Ideas are an integral part of a society. They enable human beings to tackle the challenges of time and accommodate differences within a social whole. At the social level ideas and their materialisation in the form of institutions and norms help societies understand change and make new social arrangements accordingly. At different points in history, societies face situations where a problem becomes insoluble through the available conceptual assemblage of the prevalent paradigm. In philosophy this problem is called ‘aporia,’ which can be translated in simple English as impasse, obstacle or blockage.

The intellectual landscape in Pakistan has all the telltale signs of intellectual aporia. Today Pakistan is facing an existential threat because of various internal and external factors. Such a situation demands introspection in its society. However, the prevalent ideas of Islamism and secularism have failed to provide an alternative vision. In the war of ideas, the intelligentsia of both secular and religious persuasions stay in their ideological trenches and stick to their ideological guns. Therefore, no dialogue takes place between the two and discussions taking place within the respective schools of thought are monologues.

The failure of our minds to take us out of the current morass is the result of an intellectual blockage in Pakistani society. This blockage creates immense existential tension within the society. The killing of innocent people across the country is just a tip of the iceberg. The malaise within the social body can be diagnosed, and can even be cured, if the blockage in thinking is removed. Despite the gravity of the situation, the secular and religious minds are not prepared to break the boundaries of their dogmatic enclosures because they fear they will become irrelevant if the configuration of ideas is changed.

Ironically, it is the intellectual blockage that provides an opportunity to iconoclasts to break the status quo and paves the way for an alternative society. In his book Time for Revolution, Antonio Negri writes: “…after blockage, there is an epoch. And it is within this epoch that we must move and consciously construct the new temporality. The tension of the blockage is broken and reveals the force blockage held back.”

The intellectual blockage in Pakistan can be broken by every aspect of self, society and state being questioned anew. Only after the blockage is broken can we open new avenues and come up with imaginative answers. Another element contributing to the intellectual stagnation in Pakistan is the lack of radical questioning in our society. What is missing in the post-9/11 intellectual discourse in Pakistan is criticism of secularism from within. Our secular class has adopted the global vogue of religion being used as a scapegoat for everything evil on earth. Secularists uncritically accept whatever is available in the supermarket of ideas. It is important to criticise the version of religion we follow, but by solely focusing on this single factor, we miss the bigger picture: that various socio-psychological, political and economic factors intersect to form a new reality and consciousness, of which religion is a part.

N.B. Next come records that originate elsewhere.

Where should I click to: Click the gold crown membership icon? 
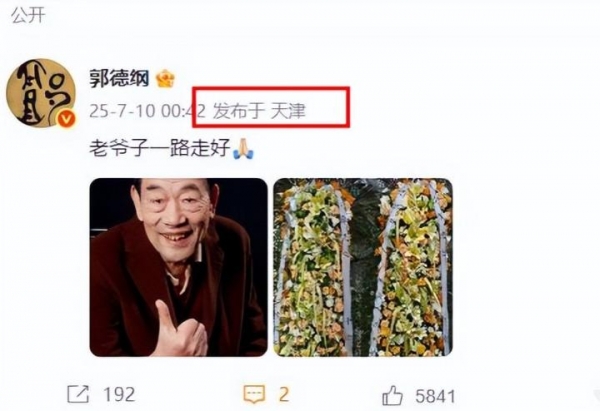point(165,79)
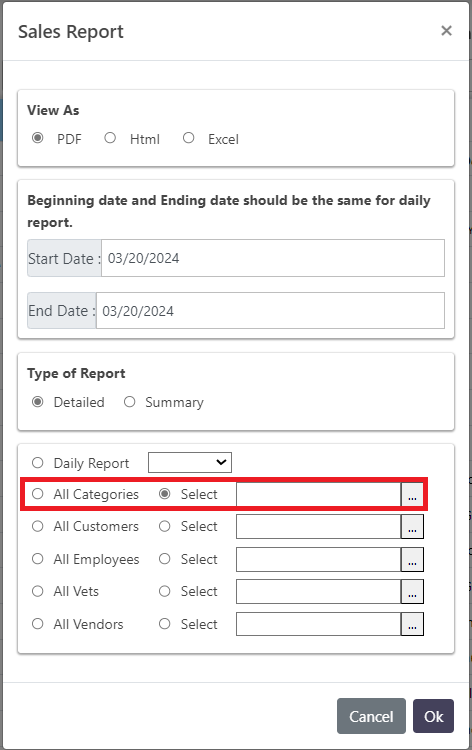Choose Select option for customers
Viewport: 472px width, 750px height.
(165, 526)
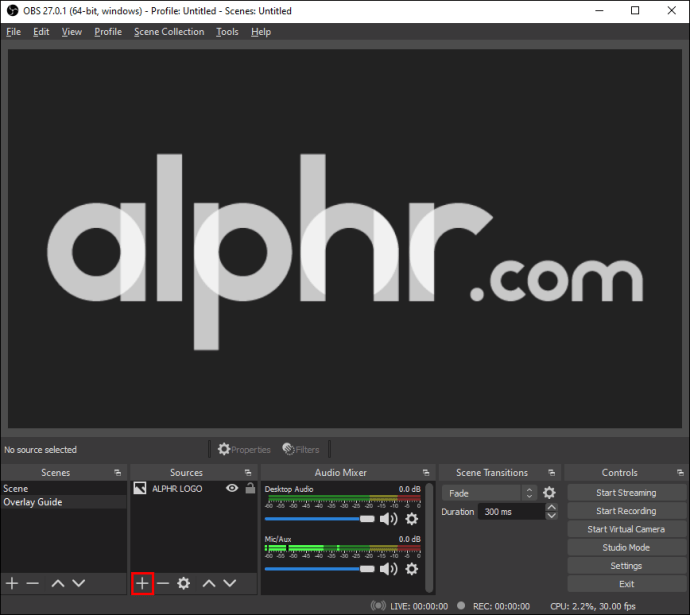Open the Scene Collection menu
Image resolution: width=690 pixels, height=615 pixels.
click(x=169, y=32)
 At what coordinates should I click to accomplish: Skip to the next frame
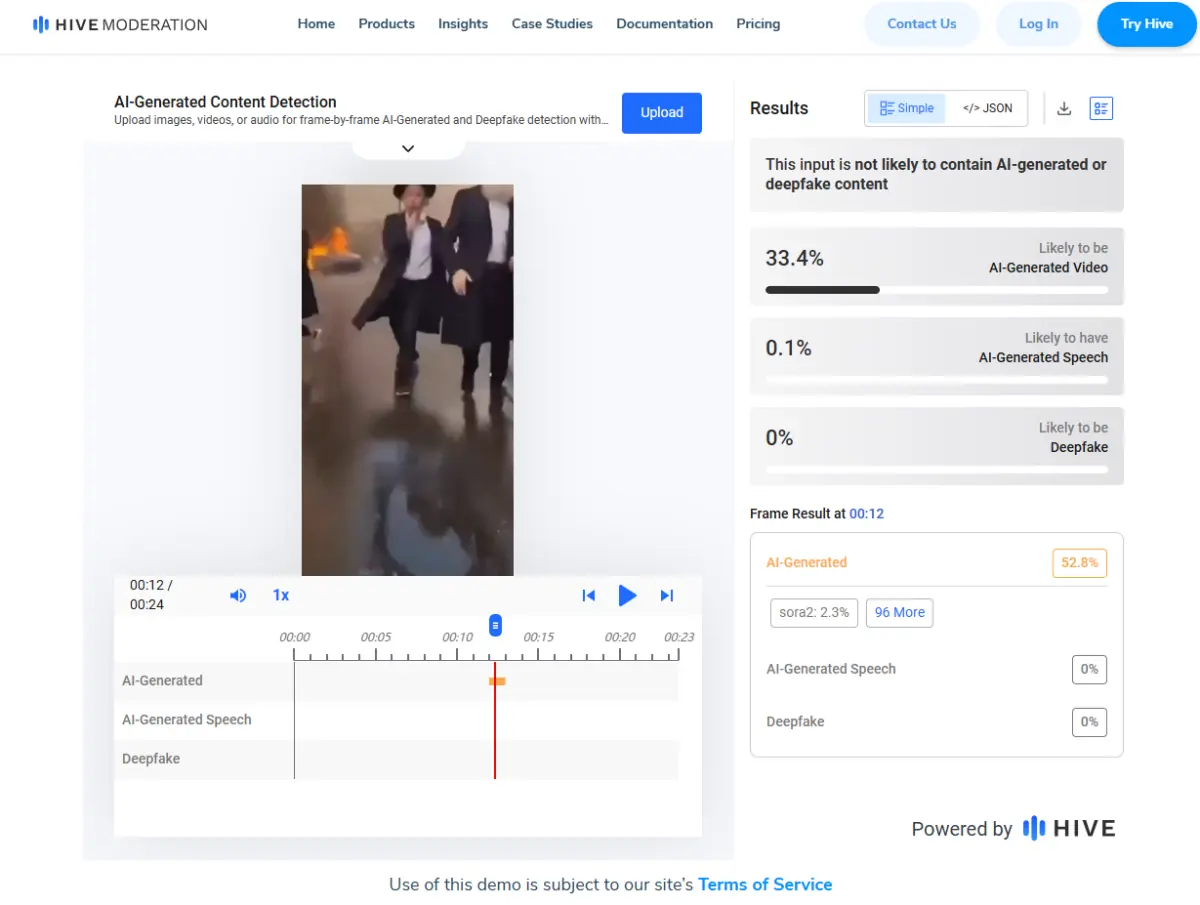[x=667, y=595]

For change to occur in Pakistani society, a critique of both religious and secular reason is indispensible. It is wrong to assume that secularism and religion are mutually exclusive. Rather, in the ideological battle in Pakistan, secular and religious forces derive their reason of existence from the very presence of the other force, because, in existing in the same time and space, they reinforce each other. Secularists tend to essentialise modern religious forces by attributing an immutable essence to them. However, the reality is that Islamism is as much a product of modernity as modern seculars are. On the other hand, religious ideologues wrongly equate secularism with atheism.

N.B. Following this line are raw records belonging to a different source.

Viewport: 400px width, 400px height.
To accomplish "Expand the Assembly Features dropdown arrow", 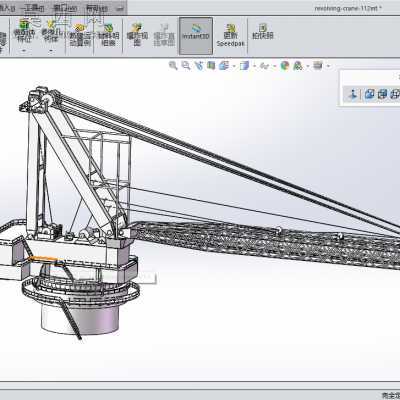I will click(x=23, y=51).
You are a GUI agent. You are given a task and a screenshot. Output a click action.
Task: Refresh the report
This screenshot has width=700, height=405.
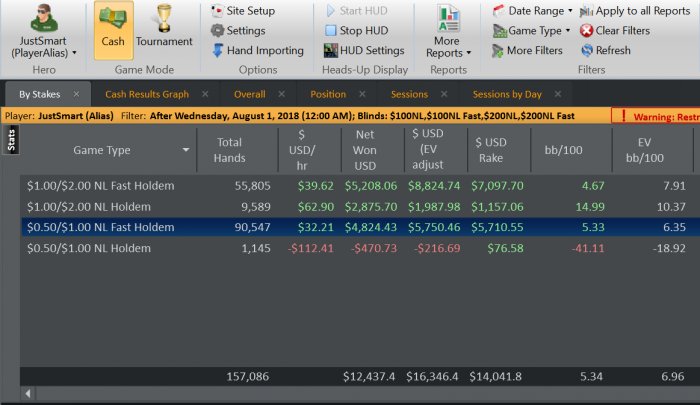point(605,51)
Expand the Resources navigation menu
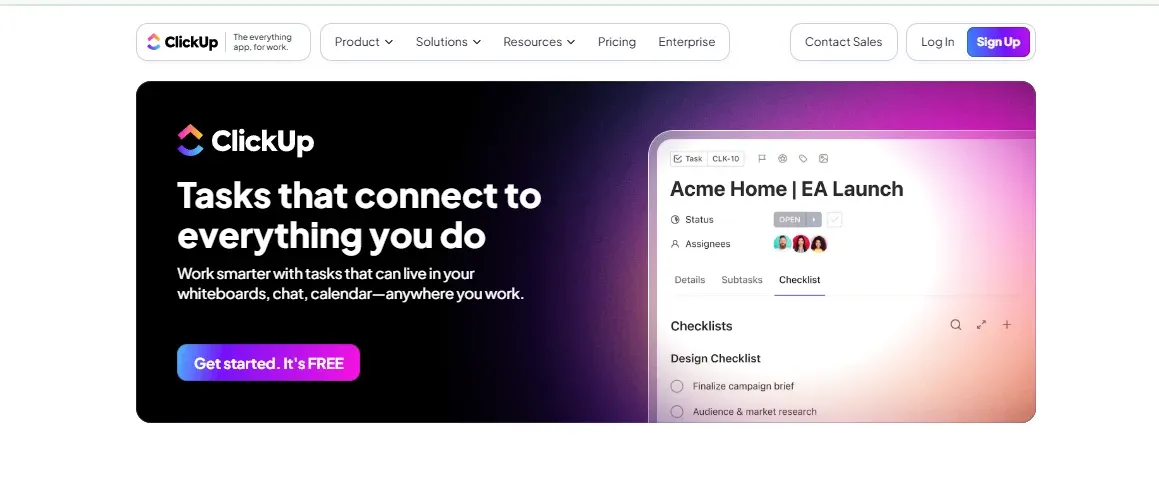The width and height of the screenshot is (1159, 488). (539, 42)
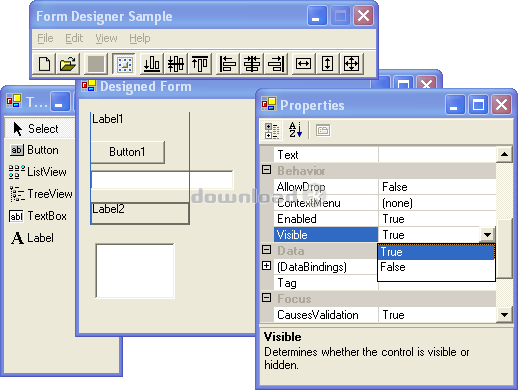This screenshot has height=390, width=518.
Task: Open a file with the folder icon
Action: (x=68, y=63)
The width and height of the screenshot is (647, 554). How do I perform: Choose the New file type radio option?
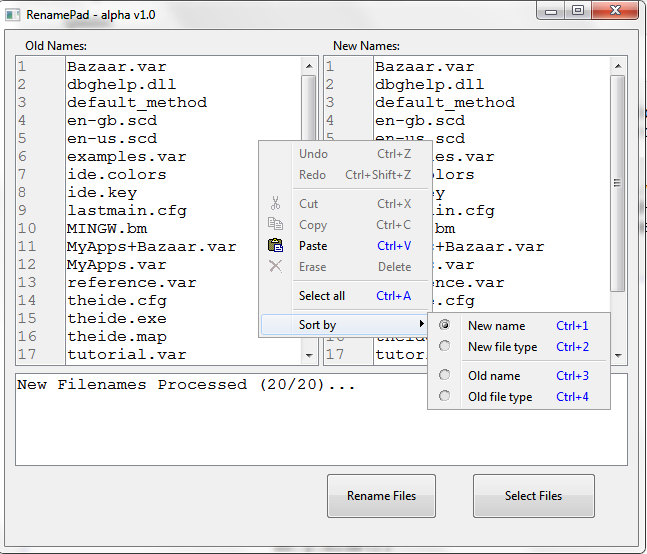445,347
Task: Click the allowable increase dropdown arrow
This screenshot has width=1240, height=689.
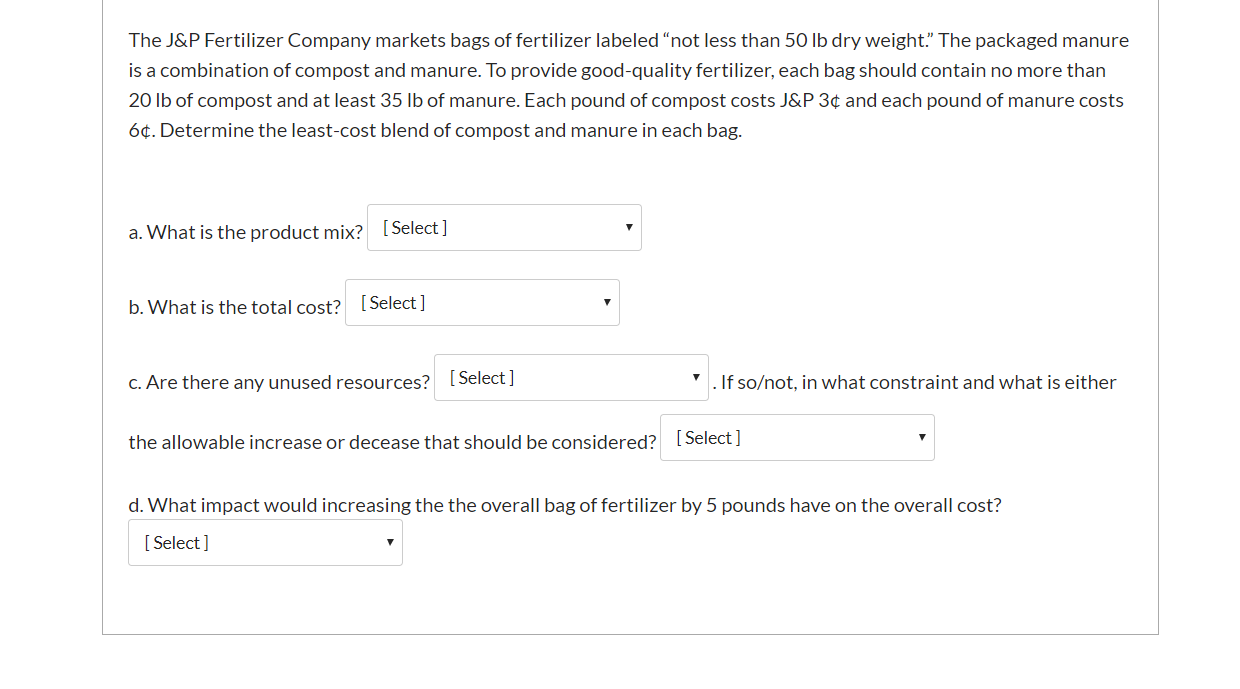Action: pyautogui.click(x=921, y=437)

Although it is important for secular discourse to address the issue of religion in modern times, it should not make religion its obsession. The existing economic and political structure of the world is here to stay as a powerful factor affecting our lives today. It is social and economic transformations that are determining modern contours of religion, and not vice versa. For instance, Islam did not create cyberspace, but cyberspace has definitely created what can be described as a cyber-ummah. Religion is not strong enough to withstand the onslaught of modernity in the long run. It will eventually adopt, or co-opt into, modern systems, albeit not in their pure forms.

Second, the aporia is caused by knowledge being made subservient to the interests of power. In our media-dominated world, the discourse generated by power is internalised by people because of the media. As a result we tend to see and define everything through the vocabulary concocted by those with the power to manufacture consent. Once we imbibe this vocabulary as normative indicators in our discourse, we tend to reject alternative voices and their narratives. To overcome the intellectual crisis in Pakistan, religious and secular scholars have to heed each other in order to move beyond the self-righteous frame of mind and binary thinking.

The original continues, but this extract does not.